Bridging visas are a means of ensuring non-Australian permanent residents or citizens (or eligible New Zealand citizens) remain lawful in order to avoid detention and removal. A bridging visa can only be granted to an eligible non-citizen who satisfies the criteria for a bridging visa prescribed under ss 31(3) and 37 of the Act. They are for applicants whose visas have ceased and who are waiting for a decision on an application for a substantive visa, or non-citizens making arrangements to leave Australia, or non-citizens who do not have a visa but whom it is not necessary to keep in immigration detention. The basic principles applicable to bridging visas are discussed in the textbook, Migration and Refugee Law: Principles and Practice in Australia, at section 9.4.

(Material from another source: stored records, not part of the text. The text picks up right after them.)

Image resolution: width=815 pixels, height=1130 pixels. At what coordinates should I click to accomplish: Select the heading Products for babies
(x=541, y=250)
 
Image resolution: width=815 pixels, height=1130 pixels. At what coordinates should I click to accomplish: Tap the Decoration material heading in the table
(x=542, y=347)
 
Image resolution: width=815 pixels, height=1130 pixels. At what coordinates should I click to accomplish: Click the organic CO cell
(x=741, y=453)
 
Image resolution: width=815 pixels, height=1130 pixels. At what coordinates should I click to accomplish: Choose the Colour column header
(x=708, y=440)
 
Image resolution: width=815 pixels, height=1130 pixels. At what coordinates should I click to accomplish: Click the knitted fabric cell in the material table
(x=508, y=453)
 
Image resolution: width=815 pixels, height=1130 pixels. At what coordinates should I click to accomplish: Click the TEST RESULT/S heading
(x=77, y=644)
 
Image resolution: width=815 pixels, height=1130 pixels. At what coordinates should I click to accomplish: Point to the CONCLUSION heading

A fundamental distinction in relation to bridging visas is the definition of ‘eligible non-citizen’ being a non-citizen who has been immigration-cleared, is in a prescribed class of persons, or is determined by the minister to be an eligible non-citizen. There is a distinction between an eligible non-citizen and a lawful non-citizen, defined as ‘a non-citizen in the migration zone who holds a visa that is in effect.’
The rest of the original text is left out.